Written task -> Turn the entries below, from the line containing "Switch to the GELÄNDE ribbon tab" through the last entry, into a JSON list of strings with one string per line, skipping blank lines. Leave the pictures out.

Given data ->
◆ ◆ ◆ ◆ ◆
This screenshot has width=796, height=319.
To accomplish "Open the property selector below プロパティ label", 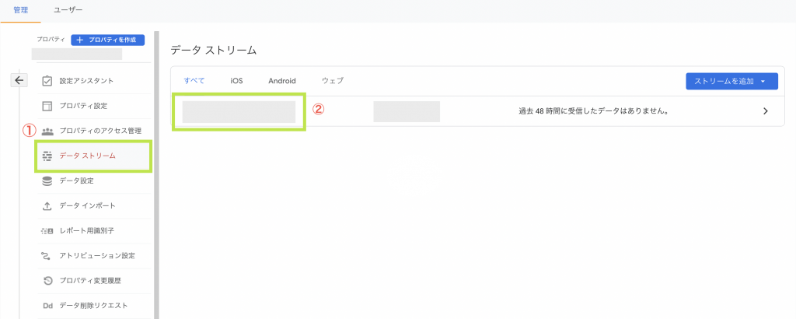I will pyautogui.click(x=76, y=54).
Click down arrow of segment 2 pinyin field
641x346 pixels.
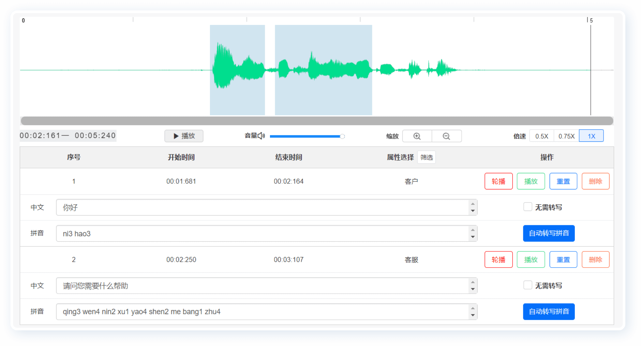(x=473, y=315)
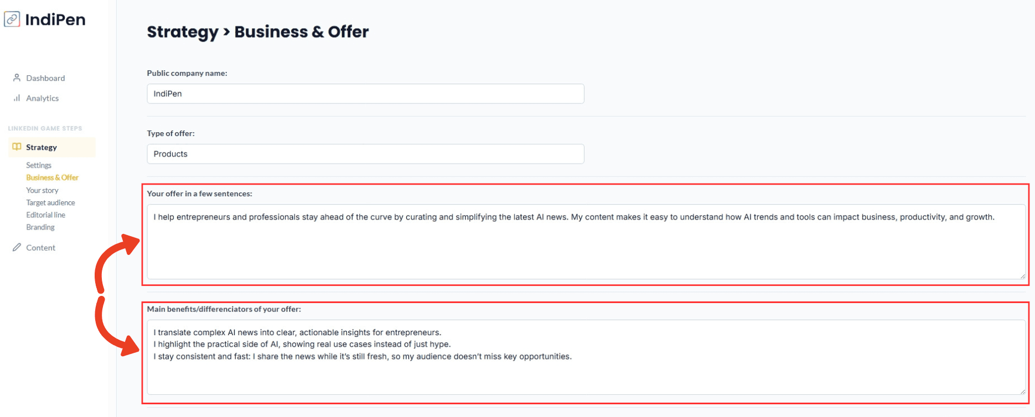The width and height of the screenshot is (1035, 417).
Task: Click the benefits textarea resize handle
Action: 1022,391
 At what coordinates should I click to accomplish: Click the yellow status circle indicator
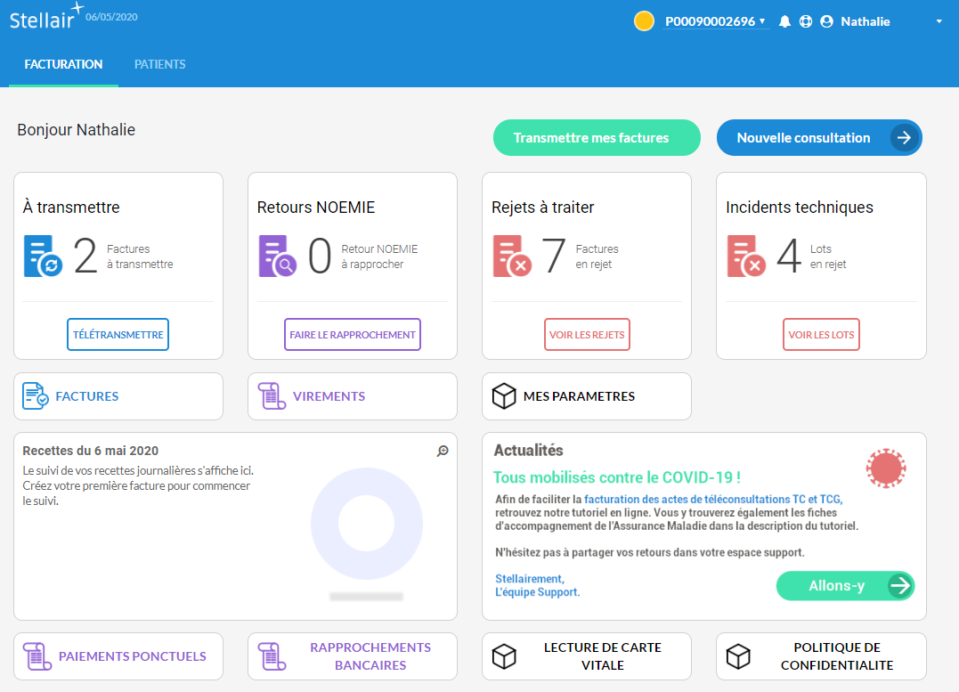(x=644, y=21)
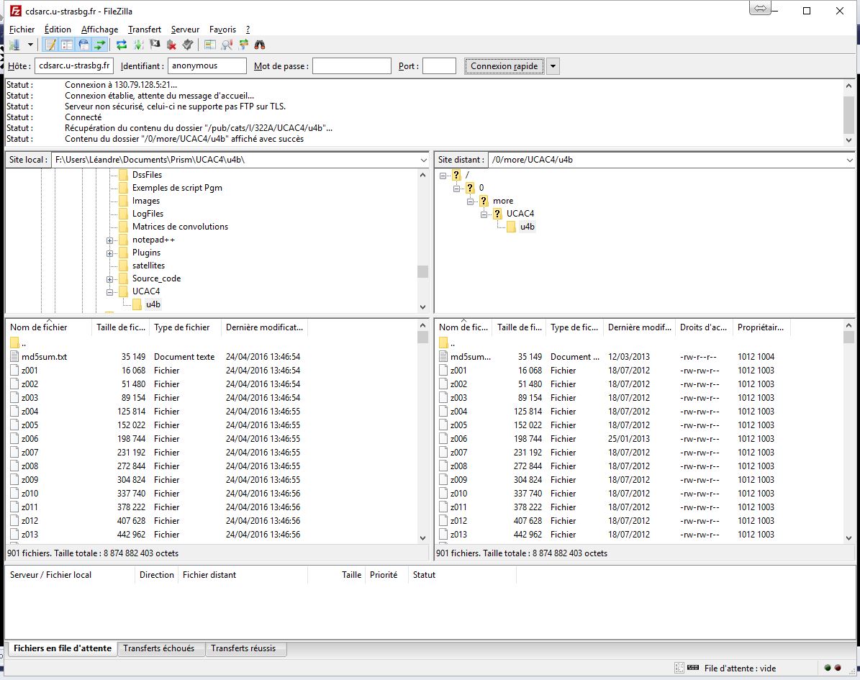Open the Transfert menu
The width and height of the screenshot is (860, 680).
point(145,30)
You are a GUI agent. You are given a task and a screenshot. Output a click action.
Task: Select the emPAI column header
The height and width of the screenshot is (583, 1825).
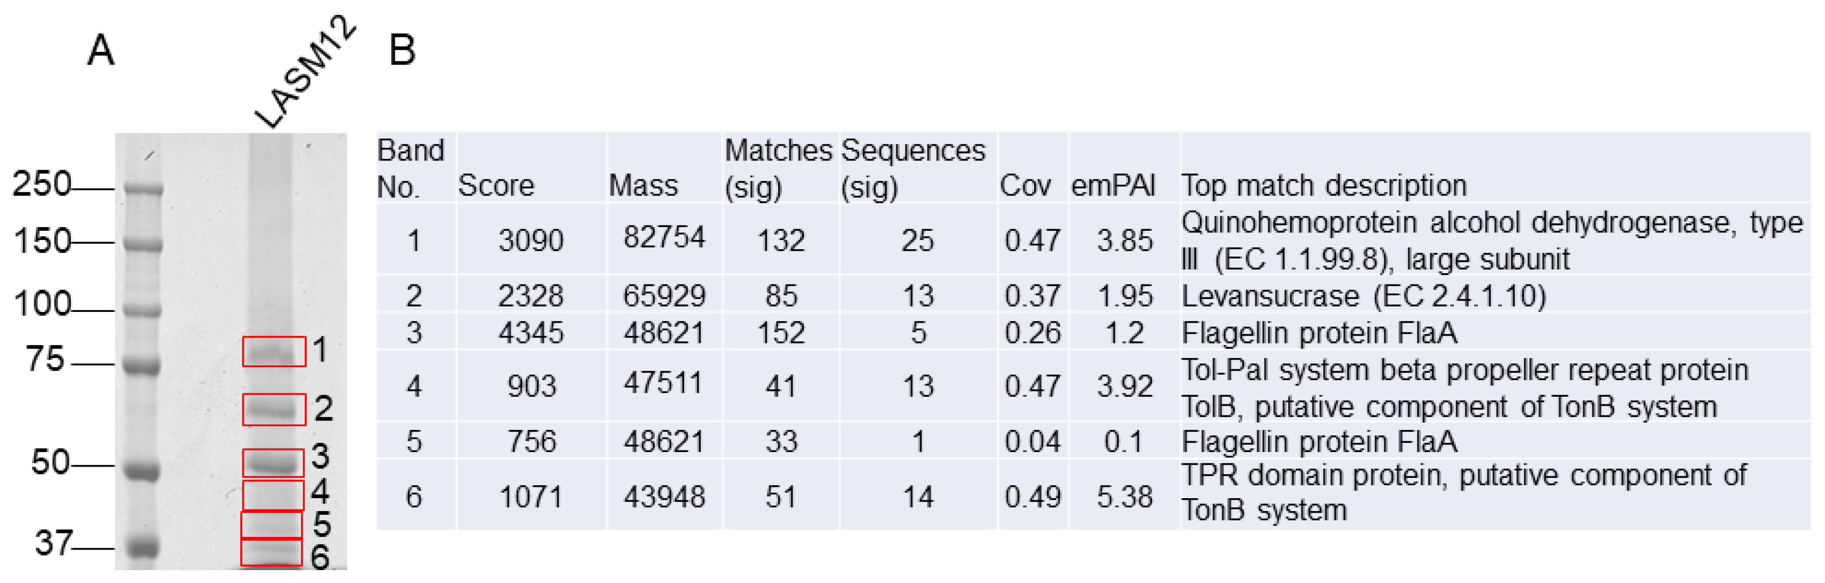click(x=1113, y=186)
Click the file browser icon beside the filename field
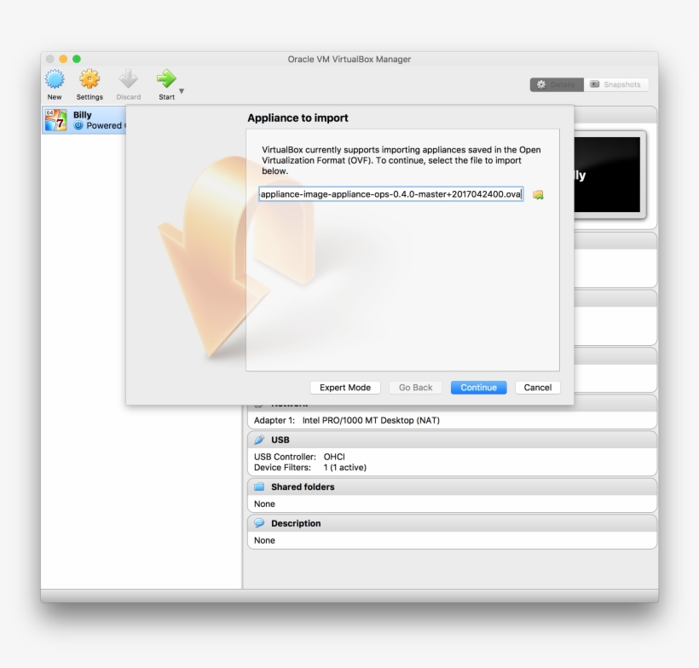The width and height of the screenshot is (699, 668). [537, 195]
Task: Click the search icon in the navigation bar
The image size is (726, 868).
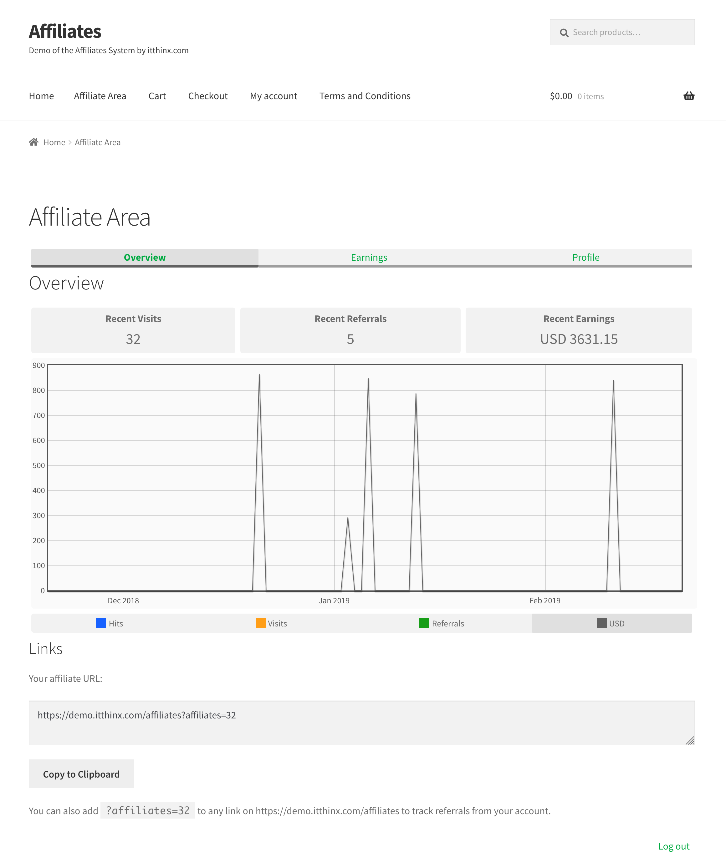Action: [x=564, y=31]
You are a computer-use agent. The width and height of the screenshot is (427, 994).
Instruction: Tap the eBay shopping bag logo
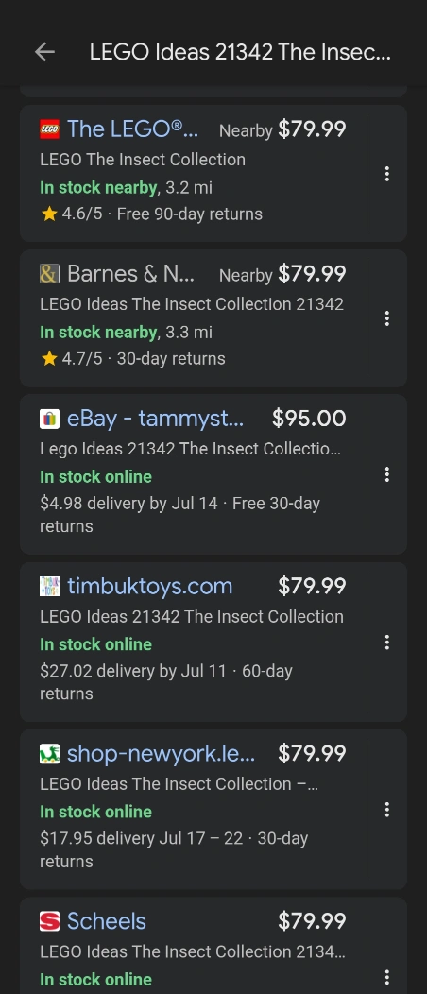49,419
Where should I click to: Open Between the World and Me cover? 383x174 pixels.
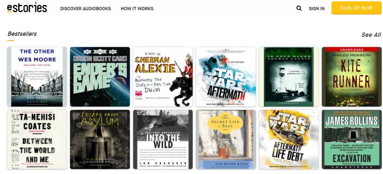(37, 139)
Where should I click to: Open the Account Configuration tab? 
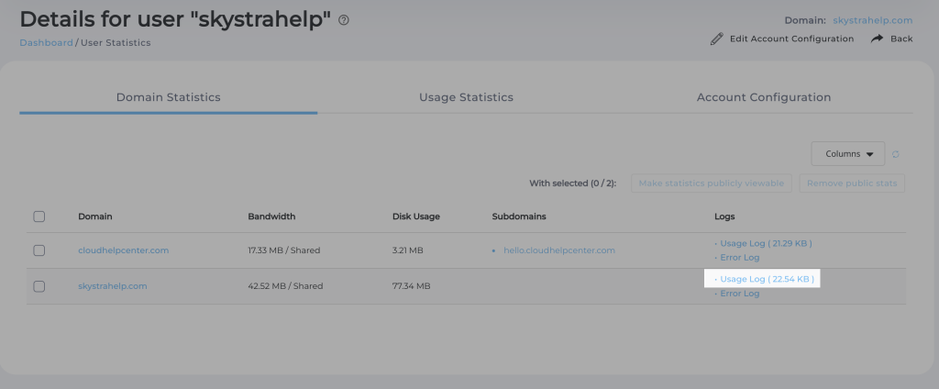(x=763, y=97)
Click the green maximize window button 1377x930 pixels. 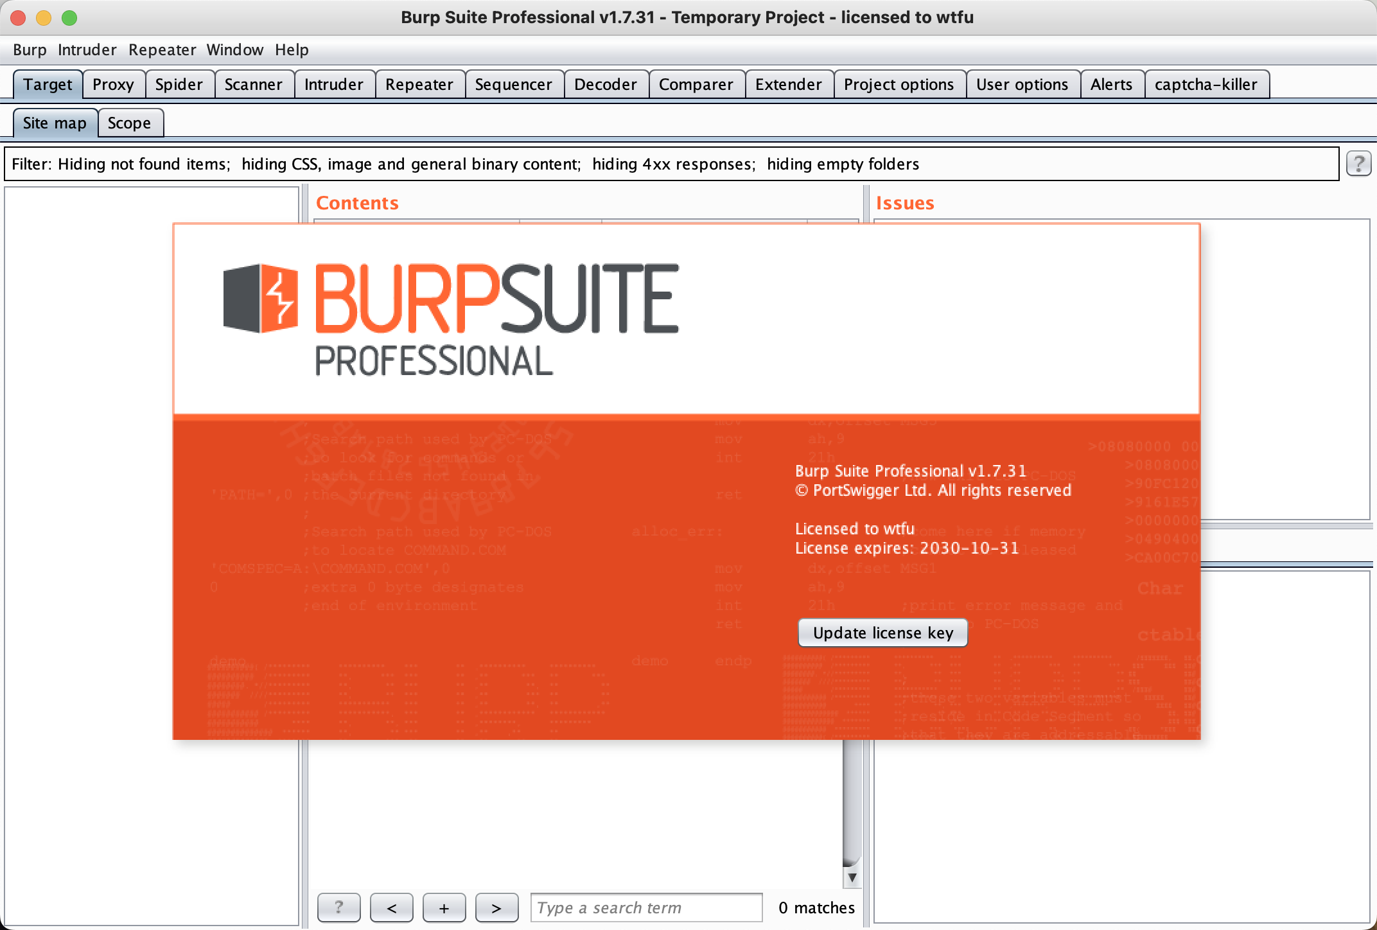click(x=69, y=17)
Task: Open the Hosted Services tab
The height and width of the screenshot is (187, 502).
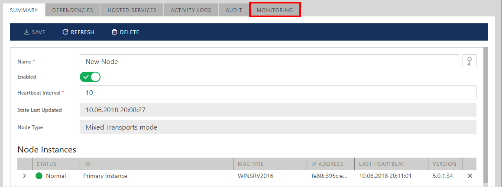Action: pyautogui.click(x=132, y=10)

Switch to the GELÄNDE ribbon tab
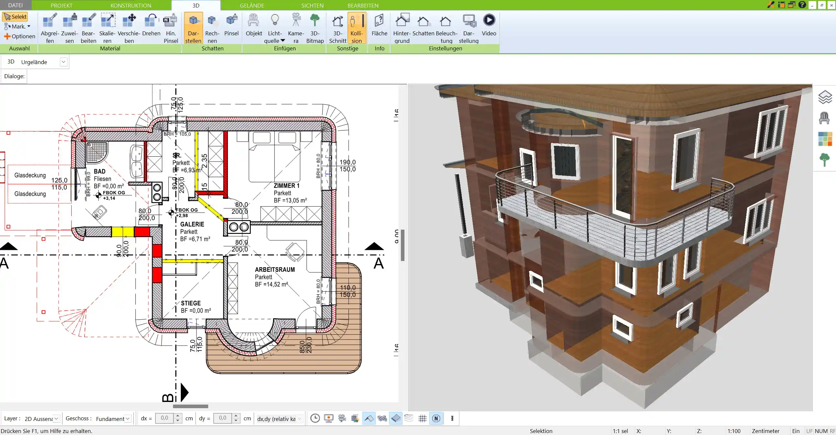[252, 5]
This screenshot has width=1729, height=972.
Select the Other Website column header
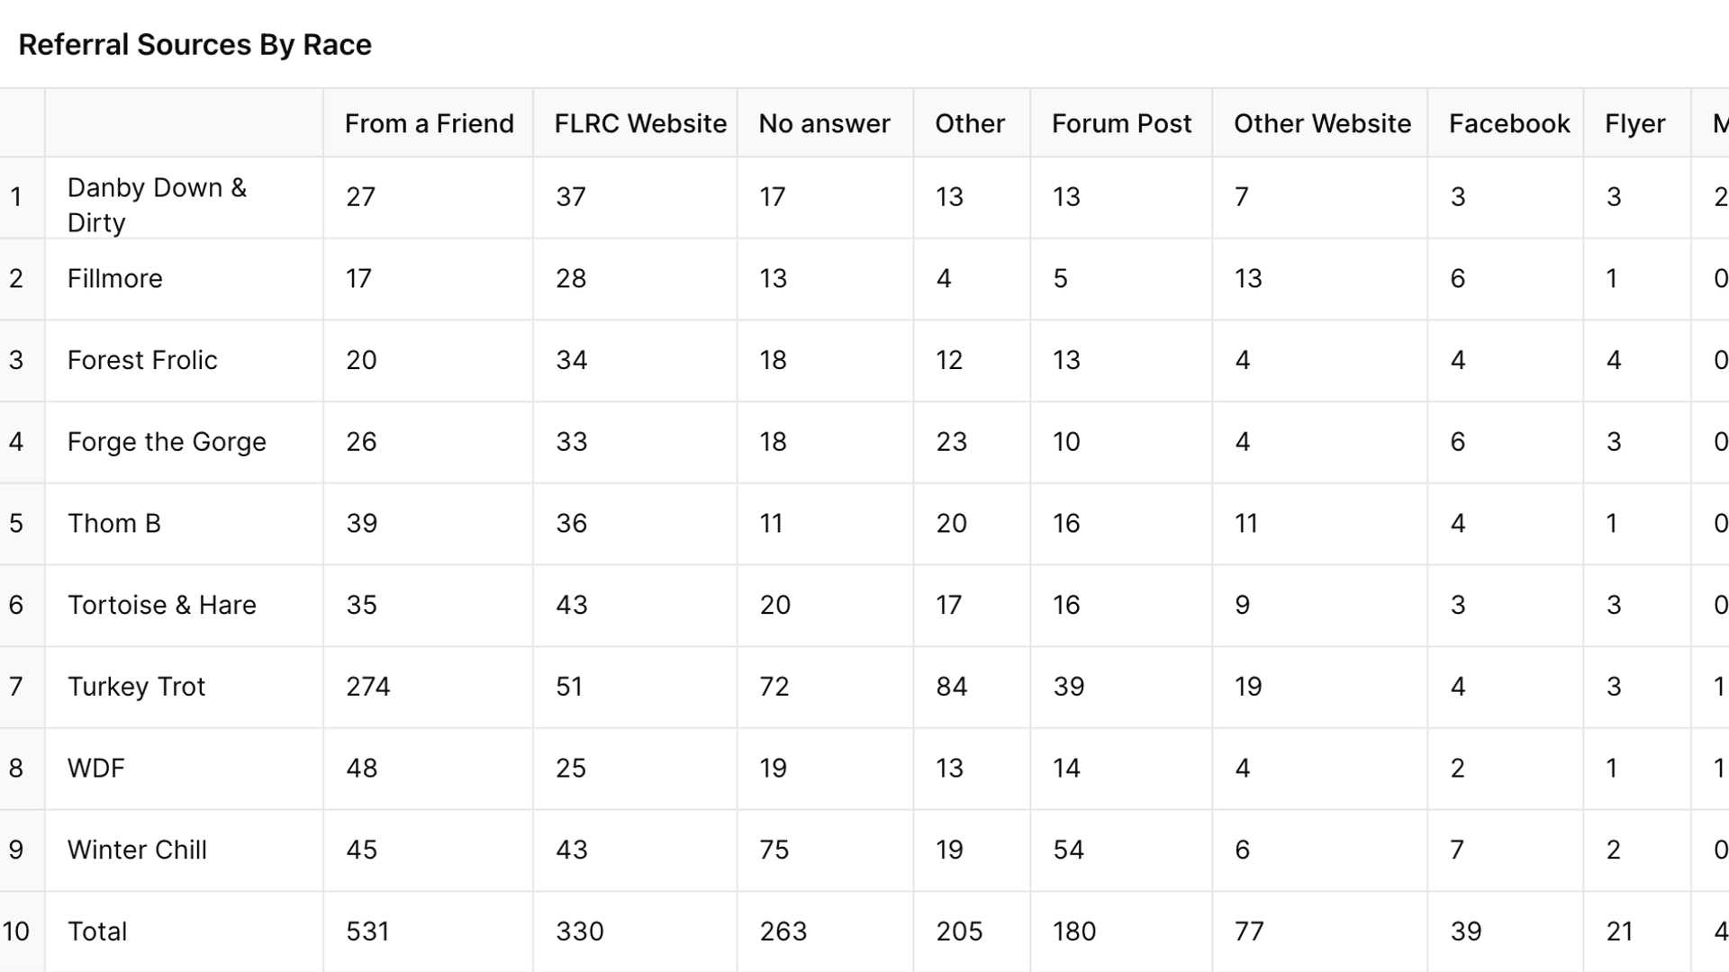click(x=1320, y=123)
◆ ◆ ◆ ◆ ◆
Task result ->
[
  "Switch to the GELÄNDE ribbon tab",
  "[252, 5]",
  "This screenshot has width=1729, height=972.",
  "Select the Other Website column header",
  "click(x=1320, y=123)"
]